Top of EXTRACTED INFORMATION

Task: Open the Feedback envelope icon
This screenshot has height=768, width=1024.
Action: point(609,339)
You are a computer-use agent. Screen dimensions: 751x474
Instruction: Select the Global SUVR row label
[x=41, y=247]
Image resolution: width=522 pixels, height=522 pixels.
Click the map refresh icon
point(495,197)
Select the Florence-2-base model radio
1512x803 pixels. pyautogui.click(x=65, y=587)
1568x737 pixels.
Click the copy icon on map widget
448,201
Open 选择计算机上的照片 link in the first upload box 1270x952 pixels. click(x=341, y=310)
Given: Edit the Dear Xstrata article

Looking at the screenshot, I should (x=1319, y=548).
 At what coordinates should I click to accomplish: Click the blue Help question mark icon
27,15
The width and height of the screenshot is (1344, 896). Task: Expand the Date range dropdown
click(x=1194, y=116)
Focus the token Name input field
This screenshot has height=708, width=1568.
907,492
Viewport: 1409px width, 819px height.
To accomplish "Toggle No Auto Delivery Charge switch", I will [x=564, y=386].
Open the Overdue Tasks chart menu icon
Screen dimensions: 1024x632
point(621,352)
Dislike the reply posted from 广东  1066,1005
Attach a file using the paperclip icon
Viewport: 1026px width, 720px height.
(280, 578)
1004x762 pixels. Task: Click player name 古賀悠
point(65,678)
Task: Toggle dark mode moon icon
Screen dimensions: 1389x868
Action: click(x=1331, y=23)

Bottom of EXTRACTED INFORMATION

**TASK OBJECTIVE**
Print only the lines running from the one with "1568x737 pixels." to the final line of the data above, each exactly as it appears.

**FINISHED TASK**
1568x737 pixels.
Click the copy icon on map widget
448,201
Open 选择计算机上的照片 link in the first upload box 1270x952 pixels. click(x=341, y=310)
Given: Edit the Dear Xstrata article

Looking at the screenshot, I should (x=1319, y=548).
 At what coordinates should I click to accomplish: Click the blue Help question mark icon
27,15
The width and height of the screenshot is (1344, 896). Task: Expand the Date range dropdown
click(x=1194, y=116)
Focus the token Name input field
This screenshot has height=708, width=1568.
907,492
Viewport: 1409px width, 819px height.
To accomplish "Toggle No Auto Delivery Charge switch", I will [x=564, y=386].
Open the Overdue Tasks chart menu icon
Screen dimensions: 1024x632
point(621,352)
Dislike the reply posted from 广东  1066,1005
Attach a file using the paperclip icon
Viewport: 1026px width, 720px height.
(280, 578)
1004x762 pixels. Task: Click player name 古賀悠
point(65,678)
Task: Toggle dark mode moon icon
Screen dimensions: 1389x868
Action: click(x=1331, y=23)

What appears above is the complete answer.